What needs to be done: Write the rows from the start through the line containing "Looking at the" as a JSON list of strings, one string per line, with blank lines skipped and the pictures left out.

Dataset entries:

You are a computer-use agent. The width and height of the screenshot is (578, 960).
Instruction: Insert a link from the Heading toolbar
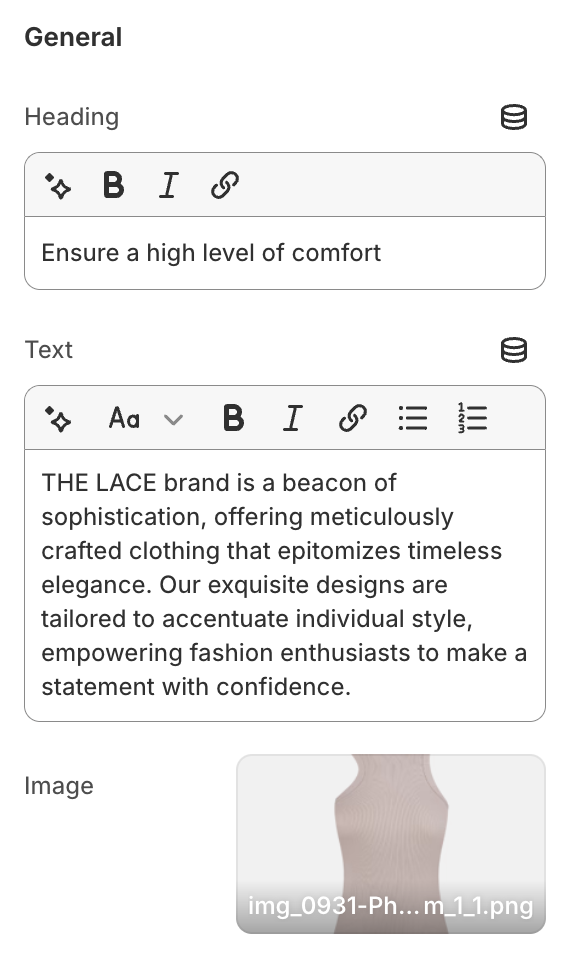(x=225, y=185)
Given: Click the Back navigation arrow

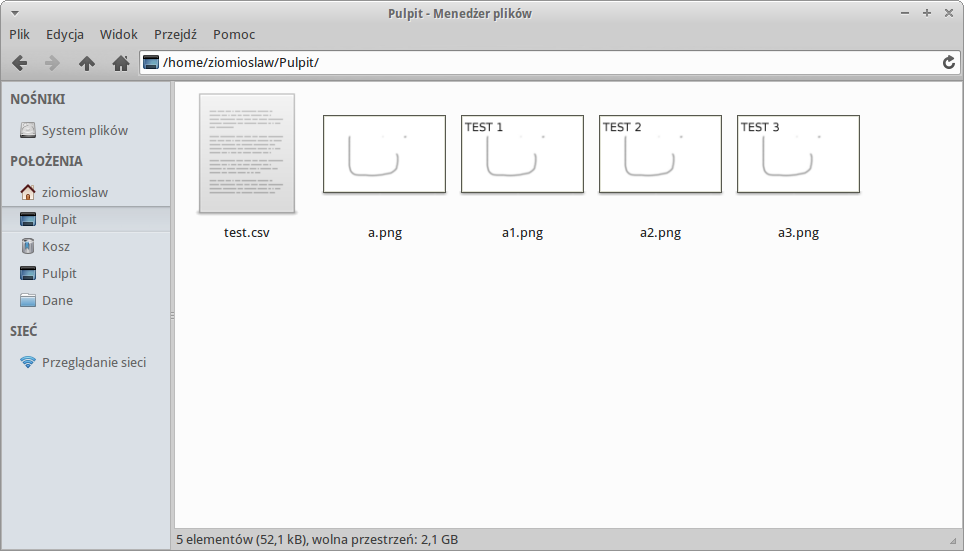Looking at the screenshot, I should coord(20,63).
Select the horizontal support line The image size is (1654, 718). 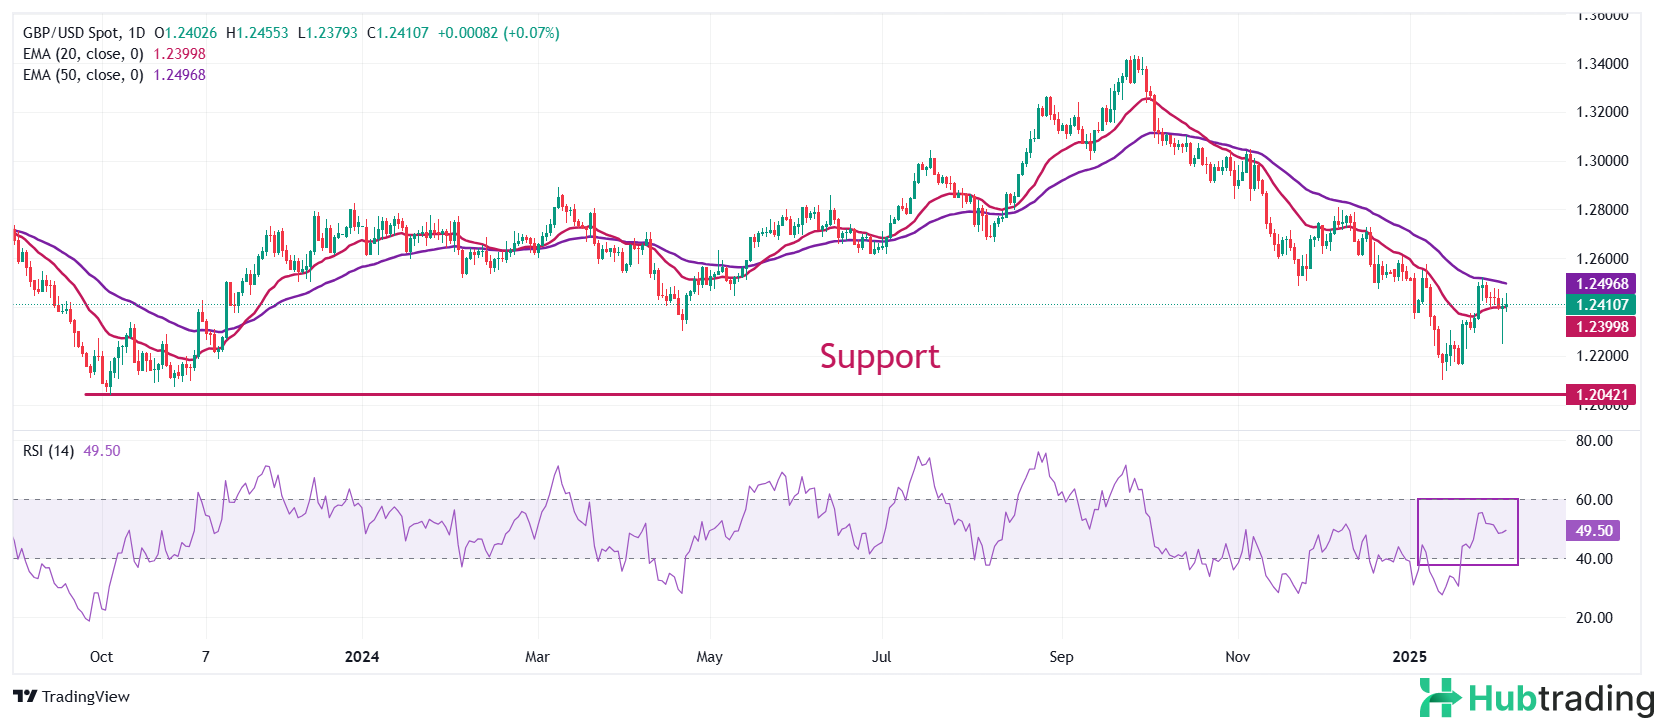tap(700, 394)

Written response:
[
  "You are a computer-use agent. The width and height of the screenshot is (578, 960).",
  "Instruction: Insert a link from the Heading toolbar",
  "(x=225, y=185)",
  "Given: Click the Back navigation arrow",
  "Looking at the screenshot, I should coord(20,63)."
]